• [Complete the following]:
**1)** In the text on companionship, rewrite the stretch from "(193:3.2) Have you" through "in one another.", changing "lonely" to "isolated".
**2)** Answer these questions using the text on companionship.
(a) What years are given for Lev Vygotsky's life?
(b) In what decade was the "instrumental psychology" period of his career?
(c) Whose "Topological (and vector) psychology" influenced him during his "holistic" period?
Start of Given text
Monday, July 09, 2018    

Through others, we become ourselves.
  --Lev Vygotsky, psychologist (1896-1934)

(25:8.4) Mortals come from races that are very social. The Creators well know that it is "not good for man to be alone," and provision is accordingly made for companionship, even on Paradise.

(160:2.6) Many noble human impulses die because there is no one to hear their expression. Truly, it is not good for man to be alone.

(193:3.2) Have you not read in the Scripture where it is written: 'It is not good for man to be alone. No man lives to himself'? And also where it says: 'He who would have friends must show himself friendly'? And did I not even send you out to teach, two and two, that you might not become lonely and fall into the mischief and miseries of isolation? You also well know that, when I was in the flesh, I did not permit myself to be alone for long periods. From the very beginning of our associations I always had two or three of you constantly by my side or else very near at hand even when I communed with the Father. Trust, therefore, and confide in one another.

     Lev Semyonovich Vygotsky was a Soviet psychologist, the founder of an unfinished theory of human cultural and bio-social development commonly referred to as cultural-historical psychology, a prominent advocate for a new theory of consciousness, the "psychology of superman", and leader of the Vygotsky Circle (also referred to as "Vygotsky-Luria Circle").
     Vygotsky's main work was in developmental psychology, and he proposed a theory of the development of "higher psychological functions" that saw human psychological development as emerging through interpersonal connections and actions with the social environment. During the earlier "instrumental psychology" period of his career (1920s), he argued that human psychological development was mediated by signs that he viewed as the psychological equivalent of instrument use in human labor and industry. Later, in the "holistic" period of his career (first half of 1930s), Vygotsky was increasingly influenced by the systemic thinking of the scholars associated with German-American Gestalt psychology movement. It was during this period that he—under the influence of Kurt Lewin's "Topological (and vector) psychology"—introduced the vague notion of the "zone of proximal development" and identified play of young children as their "leading activity", that he understood as the main source of the preschoolers' development in terms of emotional, volitional and cognitive development. Vygotsky was also influenced by Dr. Maria Montessori.
End of Given text
Start of Data for review
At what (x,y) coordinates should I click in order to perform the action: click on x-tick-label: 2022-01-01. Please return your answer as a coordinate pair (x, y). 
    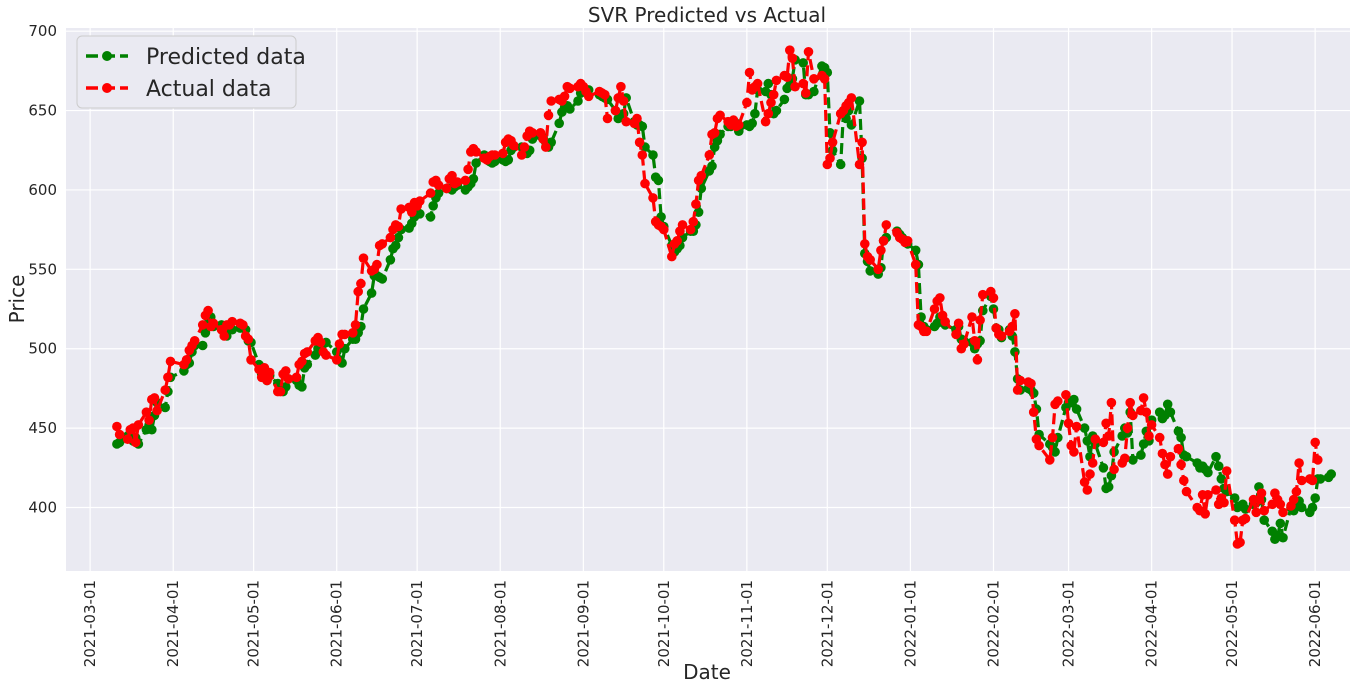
End of Data for review
Start of Data for review
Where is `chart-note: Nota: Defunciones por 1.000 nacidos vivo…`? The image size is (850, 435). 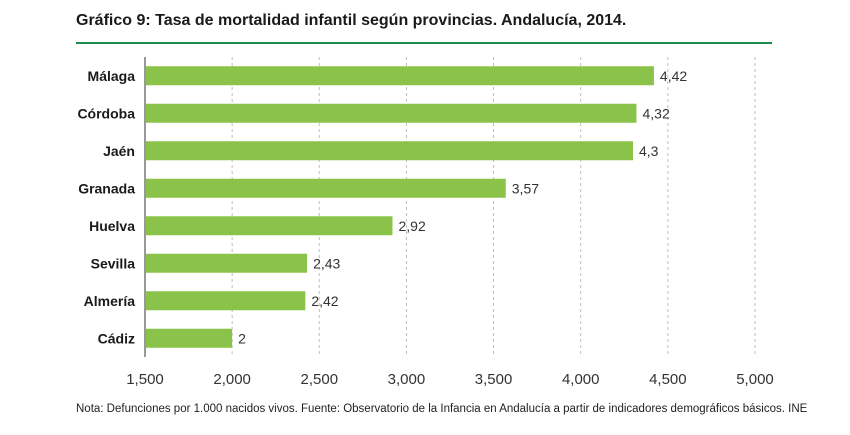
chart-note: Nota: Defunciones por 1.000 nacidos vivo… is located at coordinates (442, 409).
End of Data for review
Start of Data for review
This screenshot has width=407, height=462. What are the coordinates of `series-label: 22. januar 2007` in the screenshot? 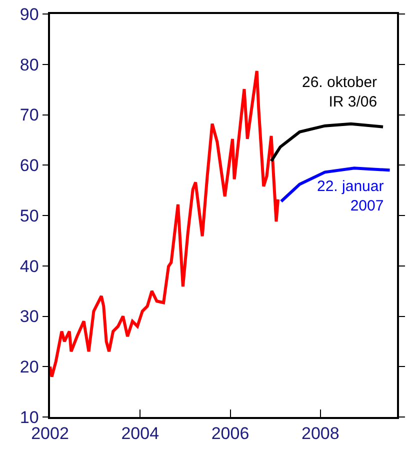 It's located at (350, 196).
End of Data for review
• [Solutions]:
**1)**
(193:3.2) Have you not read in the Scripture where it is written: 'It is not good for man to be alone. No man lives to himself'? And also where it says: 'He who would have friends must show himself friendly'? And did I not even send you out to teach, two and two, that you might not become isolated and fall into the mischief and miseries of isolation? You also well know that, when I was in the flesh, I did not permit myself to be alone for long periods. From the very beginning of our associations I always had two or three of you constantly by my side or else very near at hand even when I communed with the Father. Trust, therefore, and confide in one another.

**2)**
(a) 1896-1934
(b) The 1920s
(c) Kurt Lewin's